> [TEXT TO READ]:
____________________

Browsed by
Tag: Taleb

Fooled By Randomness 1 – Solon’s warning & alternative accounting

Fooled By Randomness 1 – Solon’s warning & alternative accounting

Today’s post is our first visit to a new book – Nassim Nicolas Taleb’s modern classic Fooled By Randomness.

Nicolas Nassim Taleb

Taleb

Nicolas Nassim Taleb is probably most famous for writing The Black Swan.

  • Fooled by Randomness is his first book.


From the author’s page of the book:

Nasim Nicholas Taleb has devoted his life to immersing himself in problems of luck, uncertainty, probability and knowledge. Part literary essayist, part empiricist, part no-nonsense mathematical trader, he is currently the Dean’s Professor in the Sciences of Uncertainty at the University of Massachusetts at Amherst.

Fooled by Randomness

The book is about the impact of randomness on life, or as Taleb puts it:

Luck disguised and perceived as non-luck (that is, skills) and, randomness disguised and perceived as non-randomness (that is, determinism).

From this, we derive the lucky fool, who attributes his success to something other than the luck which is truly responsible.

  • Since Taleb is an options trader by profession, the book is also about the markets.

The two issues that are central for Taleb are:

  1. Induction (the black swan), and
  2.  Skewness – “It does not matter how frequently something succeeds if failure is too costly to bear.”
Hard work and determination

The message of the book is “it is more random than we think” rather than “it is all random.”

  • Not everyone is lucky (or unlucky), but a lot of people are, though Taleb points out that:

Of course chance favors the prepared! Hard work, showing up on time, wearing a clean (preferably white) shirt, using deodorant, and some such conventional things contribute to success – they are certainly necessary but may be insufficient as they do not cause success.

Persitence is also necessary.

  • But both of these counts less in the more random environments (Taleb often contrasts the markets with dentistry).

And in random spaces, you should definitely seize opportunities when they appear, since a few well-taken chances can have a disproportionate effect on your eventual success.

Millionaires

Taleb uses the book The Millionaire Next Door to illustrate the problem with reversing the logic of causality – what he calls affirming the consequent.

  • Since the millionaires in the book were of average intelligence, the author concludes that the areas where they stand out from the general population – hard work and tenacity – must be responsible.

Taleb says instead that hard work and tenacity are prerequisites, and luck then made a subset of this group into millionaires.

  • Otherwise, all persistent hard workers would be millionaires.

The book’s author also noted that the millionaires had a taste for risk-taking.

  • Taleb notes that this cuts both ways – the same finding would come from a study of bankrupts.
Survivorship

Another of Taleb’s key points is that of survivorship.

  • If a lot of people set out to do something and a few succeed, it does not mean that the winners are all geniuses.

I am not saying that Warren Buffett is not skilled; only that a large population of random investors will almost necessarily produce someone with his track records just by luck.

Confusion

Taleb provides what he calls a Table of Confusion, which shows how things can be misinterpreted.

____________________

> [DATASET CONTENT]:
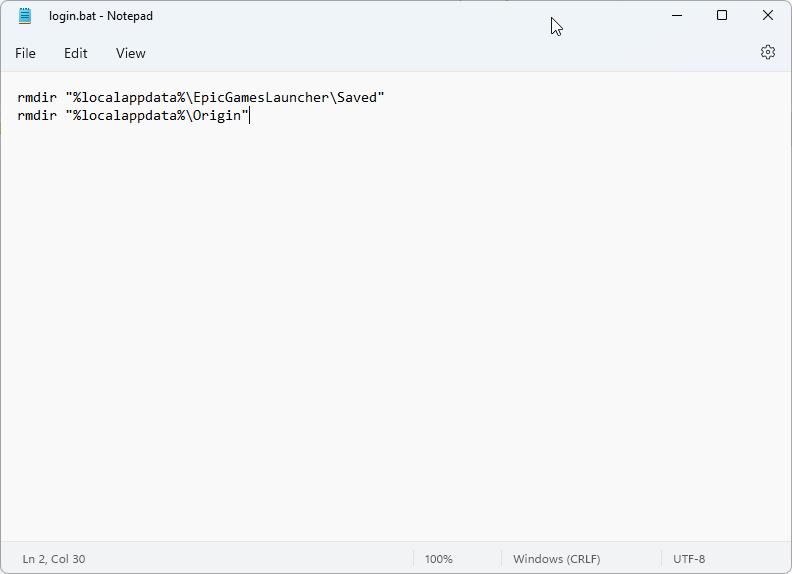
Task: Click the UTF-8 encoding indicator
Action: tap(689, 559)
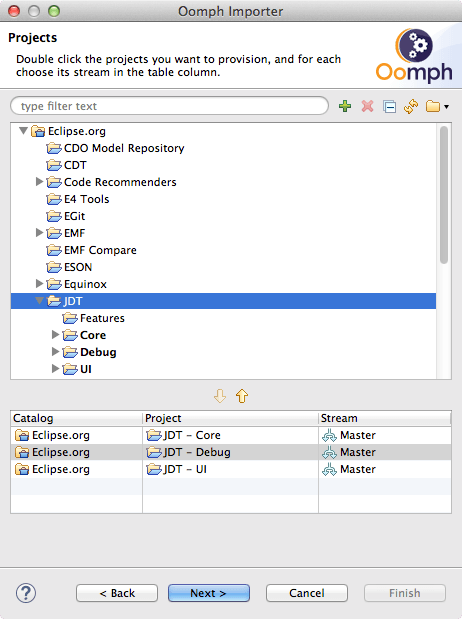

____________________

> [TASKS]:
a - Print the passage from the post on Fooled by Randomness above, from "I am not saying" up to and including "can be misinterpreted.".
b - Put this sentence from the Fooled by Randomness post into Spanish: "Taleb says instead that hard work and tenacity are prerequisites, and luck then made a subset of this group into millionaires."

> [ANSWERS TO THE EXERCISES]:
a -
I am not saying that Warren Buffett is not skilled; only that a large population of random investors will almost necessarily produce someone with his track records just by luck.

Confusion

Taleb provides what he calls a Table of Confusion, which shows how things can be misinterpreted.

b - Taleb dice, en cambio, que el trabajo duro y la tenacidad son requisitos previos, y que luego la suerte convirtió a un subconjunto de este grupo en millonarios.